We’ve all got a friend who can’t ever seem to catch a fish. Just look around your group of friends and there’s probably a guy who never seems to reel in anything but the bait. If you’re thinking about your fishing friends and can’t seem to think of anyone, I have some bad news for you…
If this is the case there is a fishing spot that can make anyone feel like a master angler. Just make sure to tidy up the boat before you leave.
Watch this video to see this fishing hot spot in full force.
Bring a pole or people will get start getting suspicious when you tell them you’re going fishing.
The fish species in the video are the much talked about Asian silver carp. Their story is a great example of what can happen when a foreign species is introduced into an ecosystem.
These fish were imported from Asia in the 1970s to stock private ponds in the southern United States. Sure enough they escaped the ponds and found their way into the river systems. After that it was only a matter of time before their population explosion began.
Today, scenes like in the video are pretty common in certain stretches of river. At certain places their population can be as high as 4,000 fish per square mile. Due to the population explosion of silver carp, oftentimes native fish populations have suffered. Native fish caught in waters infested with the Asian carp have been observed as generally thinner due to decreased food supply. Not only are the native fish thinner, their populations are believe to be lower as well.
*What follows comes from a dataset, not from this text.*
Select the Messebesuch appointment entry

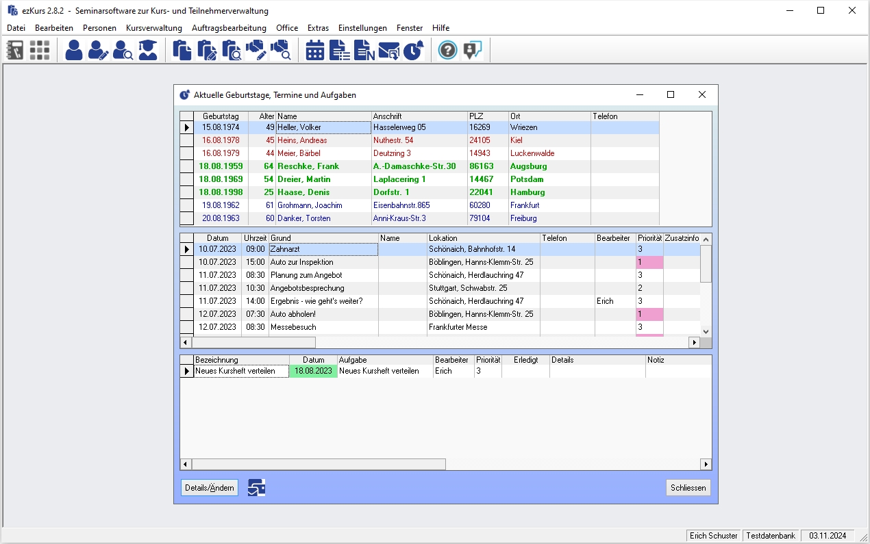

Currently there is no real plan to control the exploding silver carp population. States have basically dropped all regulations on catching these fish to little or no effect. Kentucky even hosted a commercial fishing tournament in 2013 as a means to make a dent in the population. During that tournament, commercial fishermen hauled in a whopping 83,953 pounds of silver carp in just two days. The end result had no real impact on the long term population however.
Today these fish sit poised to enter the Great Lakes ecosystem, a situation that could be devastating. Unless we are able to discover a way to effectively control these fish, we may just have to get adjusted to life with flying carp. When life gives you lemons make lemonade, and when life gives you carp make pickled carp I suppose.